In the Christian tradition the sea is a place of profound paradox. Creation begins with God’s Spirit hovering over the water. However, the Hebrew scriptures also present the sea as a place of God’s absence. The sea is the place of monsters and mystery, and death. It’s also the place of perhaps the most famous whale in all literature. The whale that swallows the hapless Jonah. Jonah’s story expresses the deep paradox of the sea as a place of death and yet also a place of divine encounter. It is in the depths of the sea, and the digestive system of the whale, that Jonah’s epiphany takes place and his journey starts anew. 

Stories of Jesus also deal with this paradox of wildness and encounter in the chaos of the sea. In the story of the calming of the storm the wild threat of the sea is not rendered as simply something to be avoided. Jesus is not a fixer making all daily dangers obsolete.
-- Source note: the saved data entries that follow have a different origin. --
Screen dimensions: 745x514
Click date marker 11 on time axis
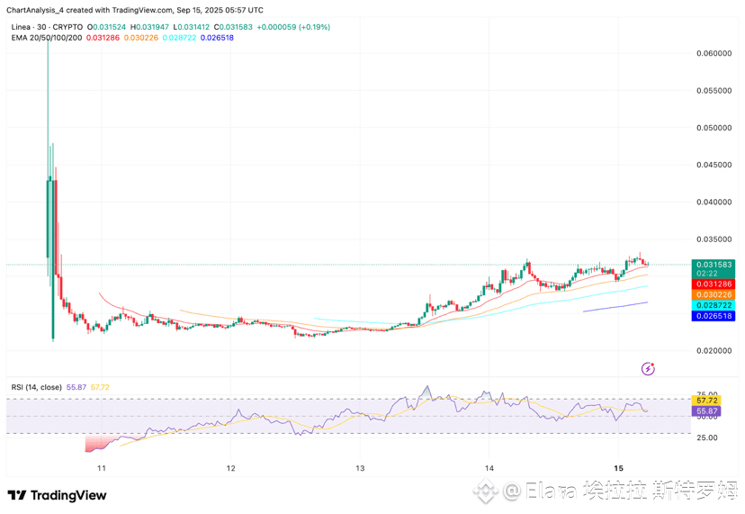pos(101,468)
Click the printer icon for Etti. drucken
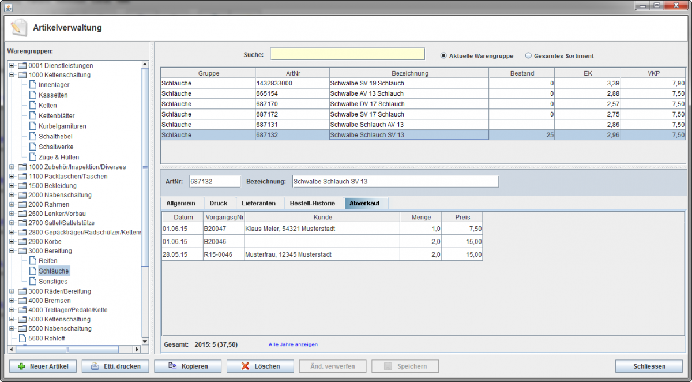This screenshot has height=382, width=692. point(95,366)
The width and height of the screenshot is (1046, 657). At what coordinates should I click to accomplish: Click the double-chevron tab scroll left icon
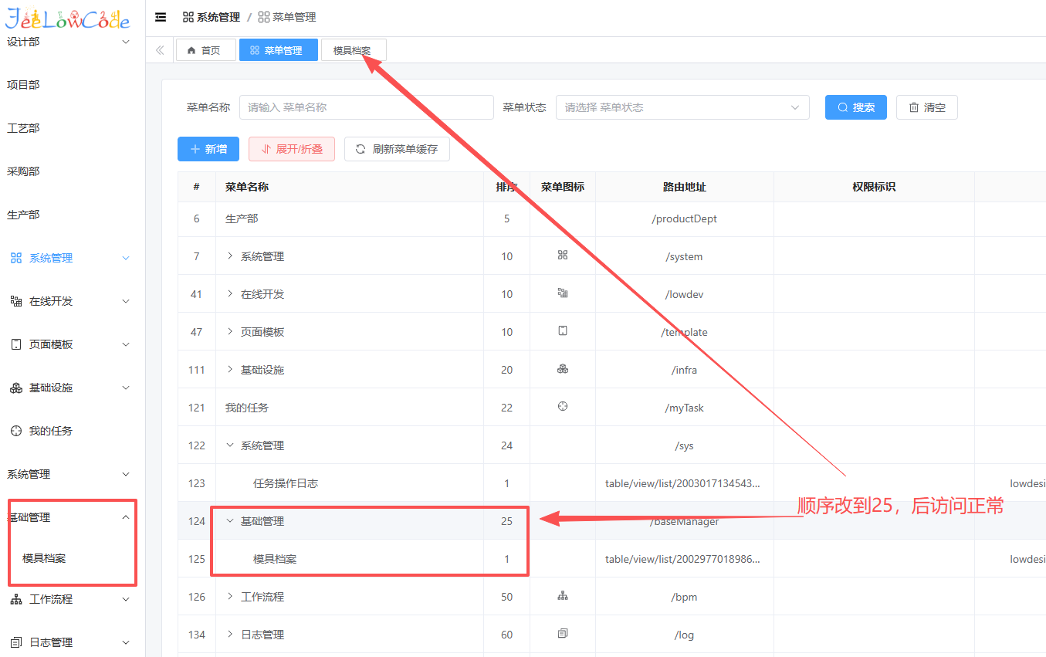160,50
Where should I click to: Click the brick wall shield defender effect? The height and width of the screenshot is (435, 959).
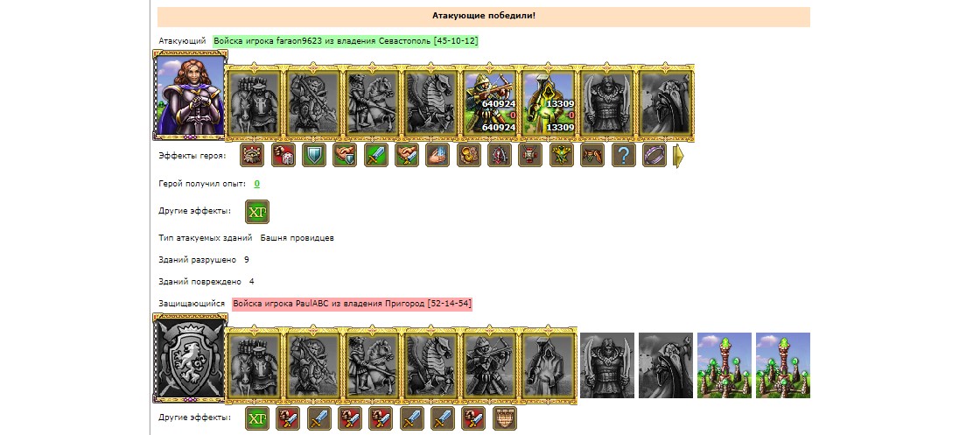tap(505, 418)
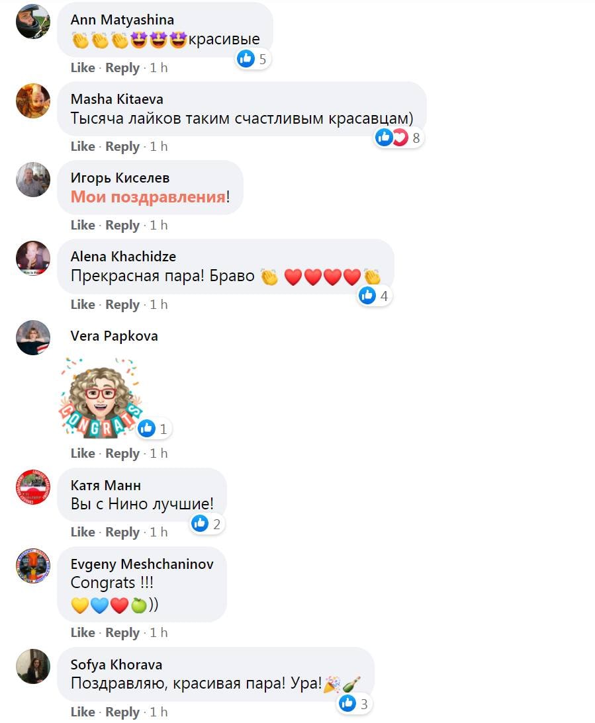Viewport: 595px width, 723px height.
Task: Open Игорь Киселев's avatar
Action: coord(32,179)
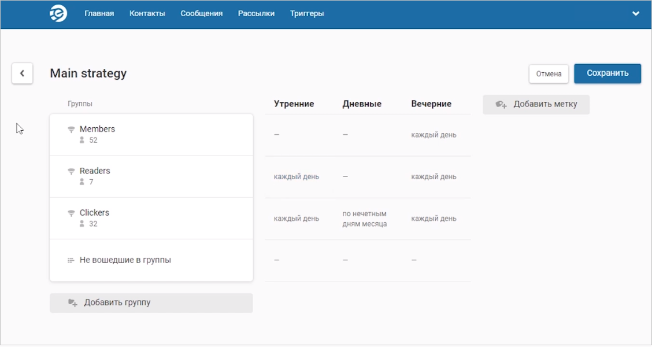Viewport: 652px width, 347px height.
Task: Open the Контакты menu item
Action: coord(147,13)
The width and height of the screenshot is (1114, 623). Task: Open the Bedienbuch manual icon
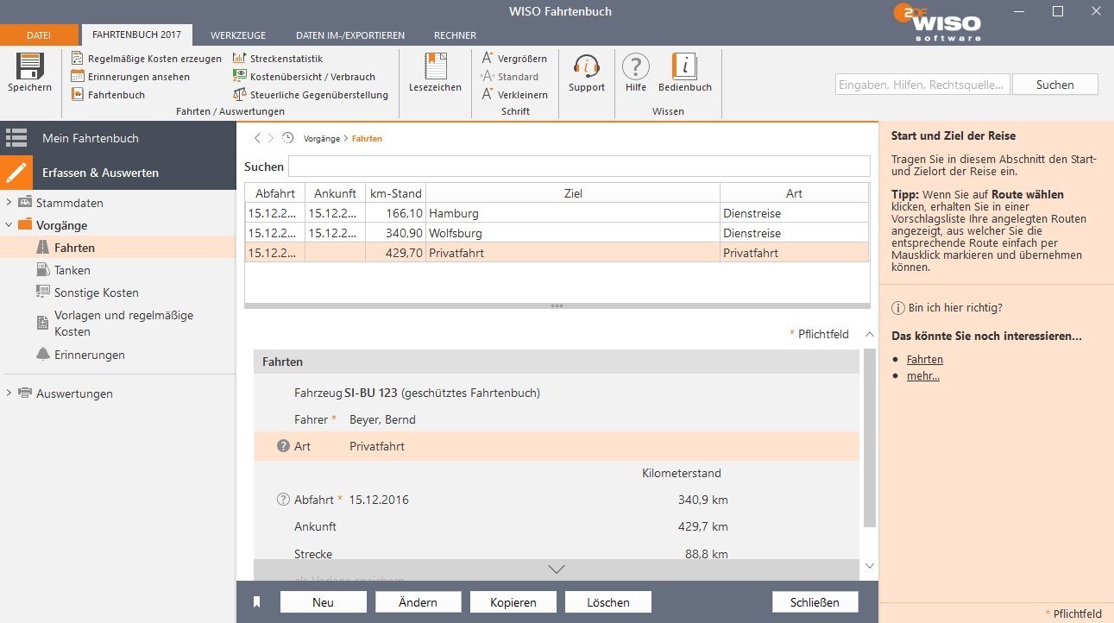(x=684, y=66)
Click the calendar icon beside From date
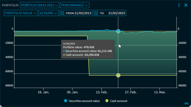Viewport: 191px width, 107px height. point(62,13)
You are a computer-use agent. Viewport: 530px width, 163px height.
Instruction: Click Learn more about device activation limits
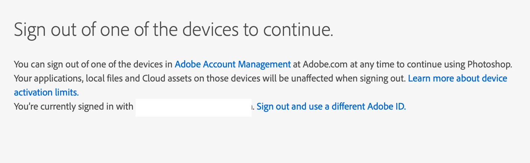click(x=457, y=78)
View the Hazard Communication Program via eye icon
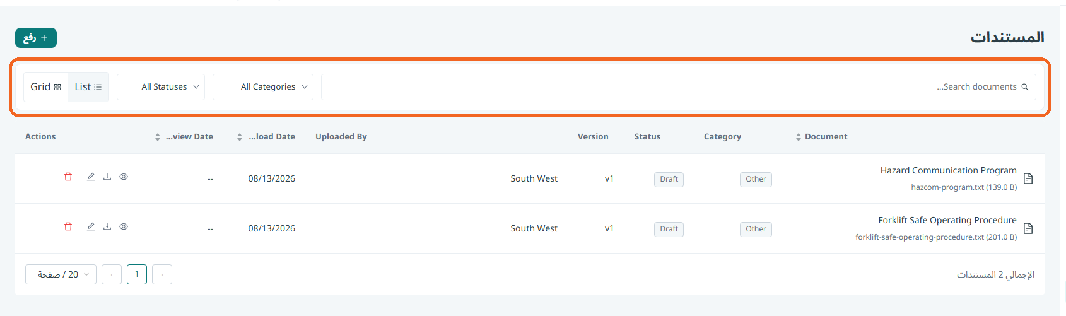1066x316 pixels. 124,177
Rather the story says that it is precisely in such moments of wildness, fury and terror that his powerful presence can be encountered.  

To step off the shore and into the sea is to enter the possibility of the death and (paradoxically) the real possibility of deeper life.
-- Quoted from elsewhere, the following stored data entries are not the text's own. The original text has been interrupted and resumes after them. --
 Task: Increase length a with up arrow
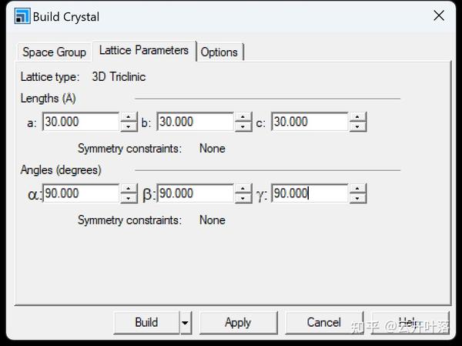(129, 117)
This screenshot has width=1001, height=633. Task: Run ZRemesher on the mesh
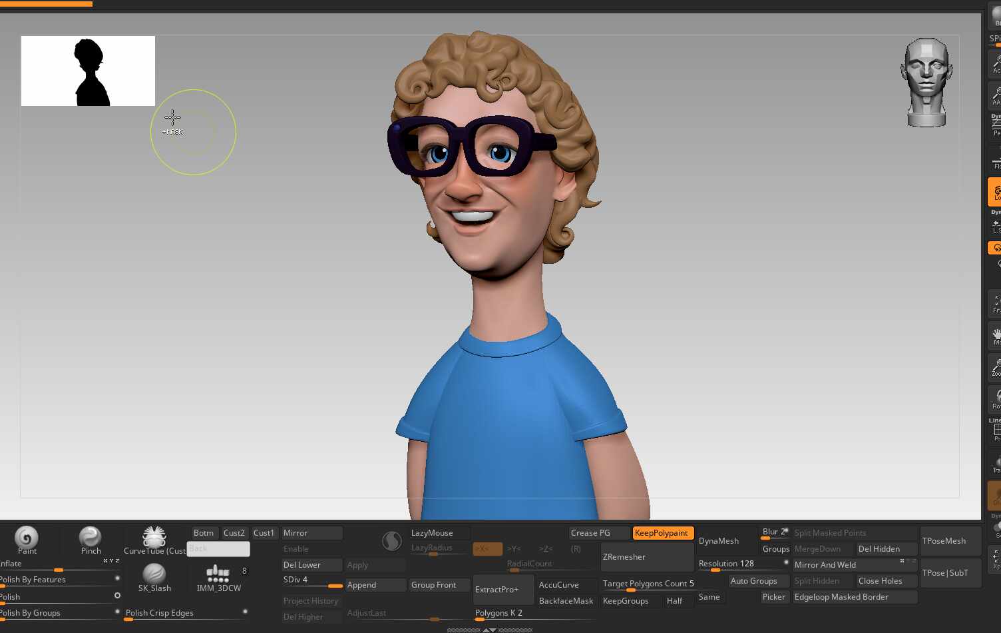647,557
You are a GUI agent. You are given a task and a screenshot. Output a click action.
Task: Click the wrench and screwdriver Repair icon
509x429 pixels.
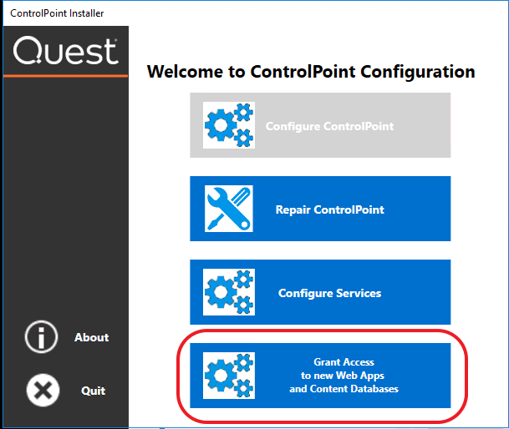tap(229, 209)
It’s for these reasons perhaps that, John Good, a friend of mine, has formed a Christian community that’s based around encounter with the sea. Located as it is in an area almost surrounded by the sea, it started as a social enterprise helping people access the water who otherwise lacked the equipment or resource to do so. Pretty soon it became clear that this was transformational for people. Enabling families otherwise excluded from a life-giving resource to enjoy it as much as anyone else was powerful. One person referred to the experience by saying that on that day the sea had been ‘her saviour.’ Ocean Church began with a gathering on three large, tethered paddleboards some metres offshore. They now run retreats and pilgrimages on the sea, practice centering prayer (a form of Christian meditation or contemplative prayer) on the sea and continue to explore what it means to meet God on the water.  
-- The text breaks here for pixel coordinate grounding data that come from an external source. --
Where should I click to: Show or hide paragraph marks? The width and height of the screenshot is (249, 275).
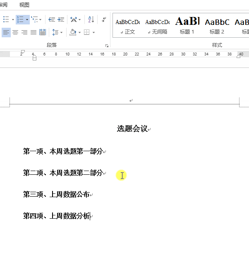[x=104, y=19]
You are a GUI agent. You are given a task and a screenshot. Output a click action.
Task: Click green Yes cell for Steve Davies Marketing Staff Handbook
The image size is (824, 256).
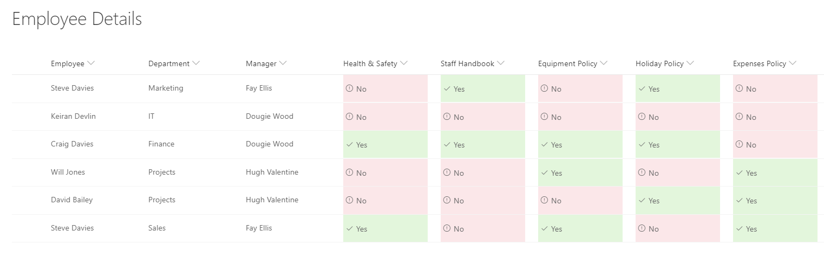(x=483, y=88)
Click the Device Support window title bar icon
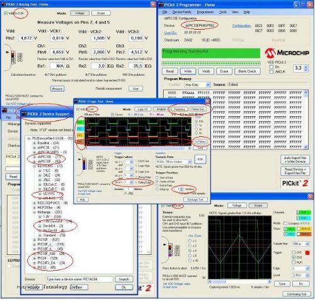 pos(25,114)
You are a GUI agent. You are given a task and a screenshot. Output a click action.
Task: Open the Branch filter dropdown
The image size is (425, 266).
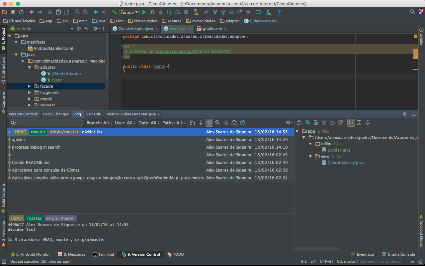(x=99, y=123)
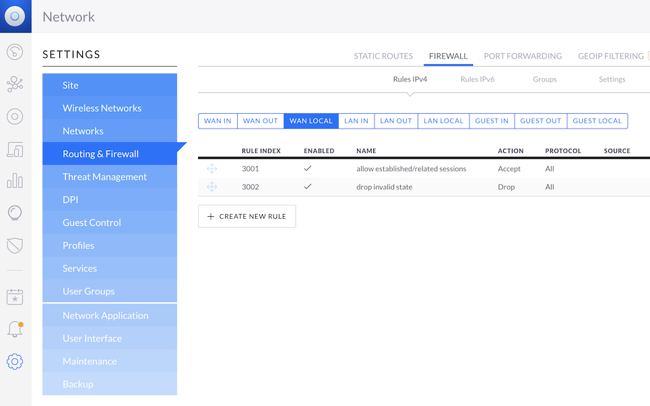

We yearn for the sea, and the water, for more than a balm for the mind. The sea remains that place, in our mechanised, technological world with its constant lure of control and mastery, where an immersion in dangerous mystery can still be experienced. To step off the shore and into the sea is to enter the possibility of the death and (paradoxically) the real possibility of deeper life. To be held buoyant by the sea and look to the horizon is to get it touch with our finitude in the context of the vastness of the seas. It is to engage with our utter dependency on the creation which we inhabit and to connect with the presence that holds that creation together.  

To step into the sea is even therefore a step of faith. A step in the direction of our own vulnerability. A brave step away from the world in which our technology, our algorithms, our machines and our skyscrapers dupe us into a faith in our own control, our own supremacy. A step into the depths. ‘Deep calls to deep’ says the psalmist as ‘all your waves and breakers have swept over me.’ As many of us step into the sea this summer it may certainly be a step toward a restored sanity, but it might also be a step toward a restored soul.